• _WHAT NEEDS TO BE DONE_
Everything from the line containing "You are a computer-use" to the end of the listing, both included, should be returned exactly, apart from the pictures.

• _EXERCISE DATA_
────────

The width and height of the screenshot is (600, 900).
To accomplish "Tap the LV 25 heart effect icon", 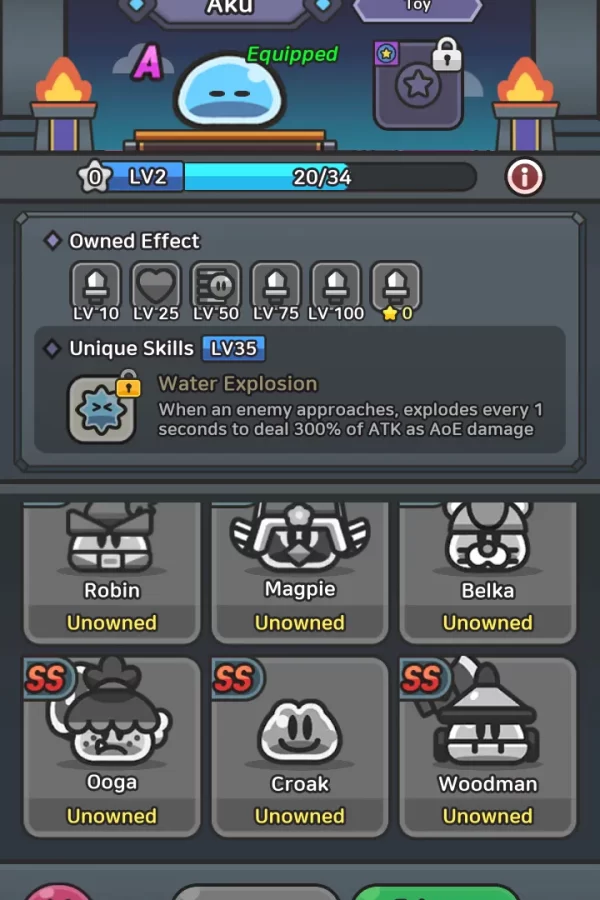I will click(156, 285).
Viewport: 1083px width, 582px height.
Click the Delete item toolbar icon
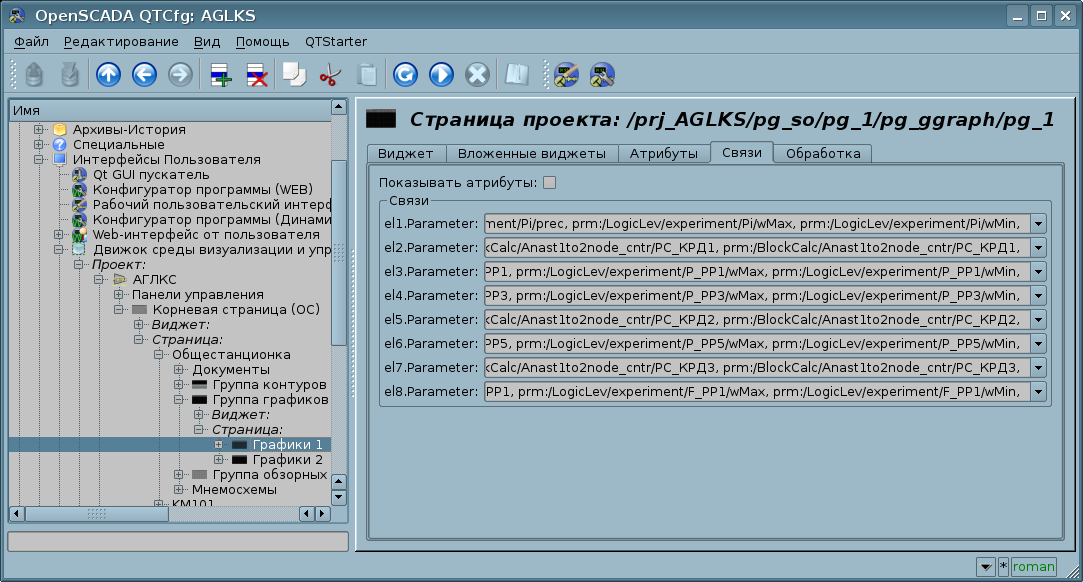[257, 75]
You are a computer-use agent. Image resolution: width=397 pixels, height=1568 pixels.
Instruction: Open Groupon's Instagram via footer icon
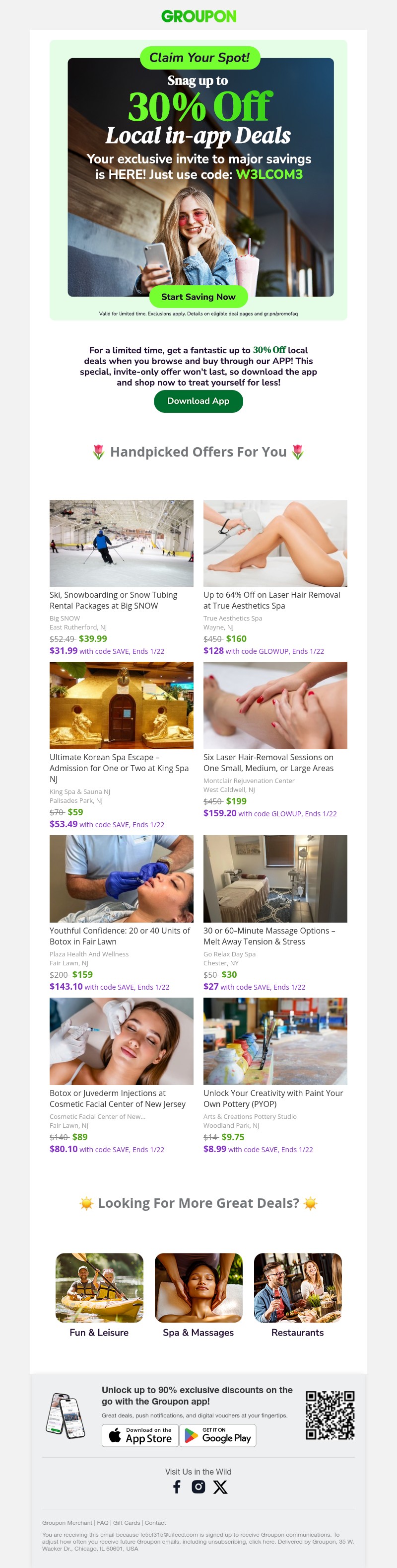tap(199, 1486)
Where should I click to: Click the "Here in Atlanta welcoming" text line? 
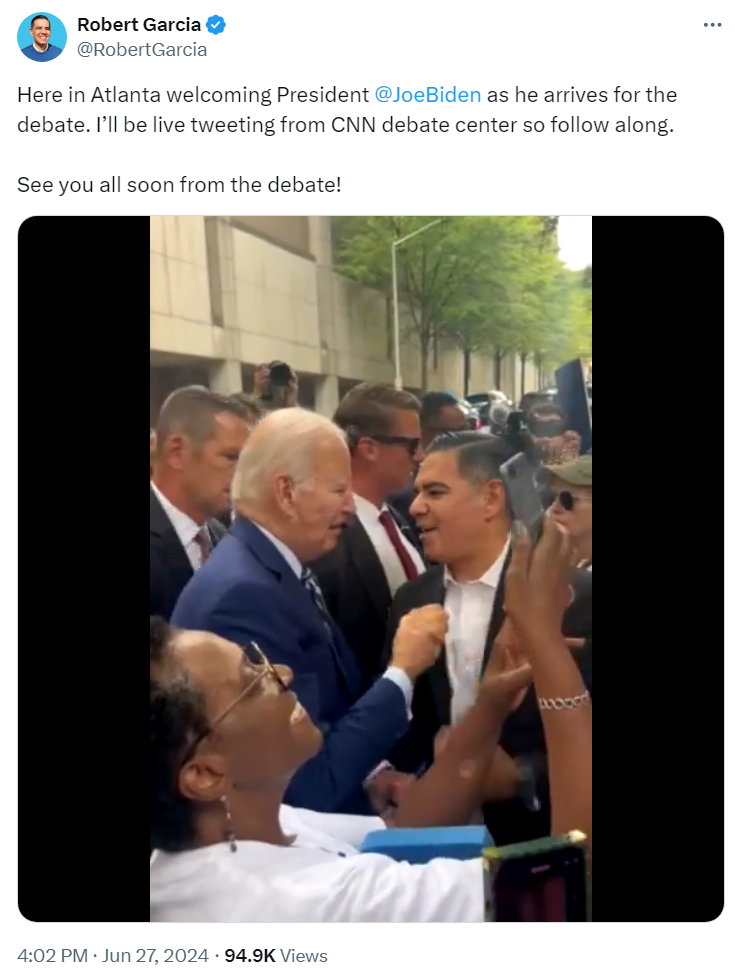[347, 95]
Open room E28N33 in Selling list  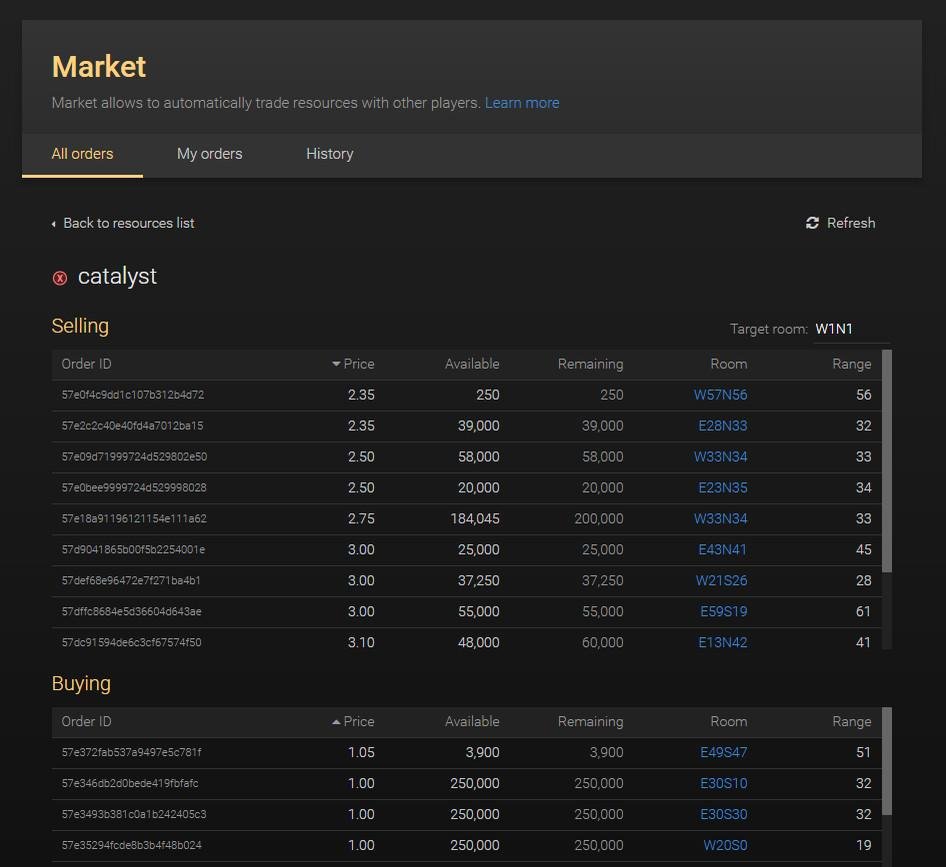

────────

• _RESPONSE TO THE EXERCISE_
You are a computer-use agent. Image resolution: width=397 pixels, height=1568 pixels.
Instruction: Open Groupon's Instagram via footer icon
tap(199, 1486)
Where should I click to: Click the "Here in Atlanta welcoming" text line? 
[347, 95]
Open room E28N33 in Selling list  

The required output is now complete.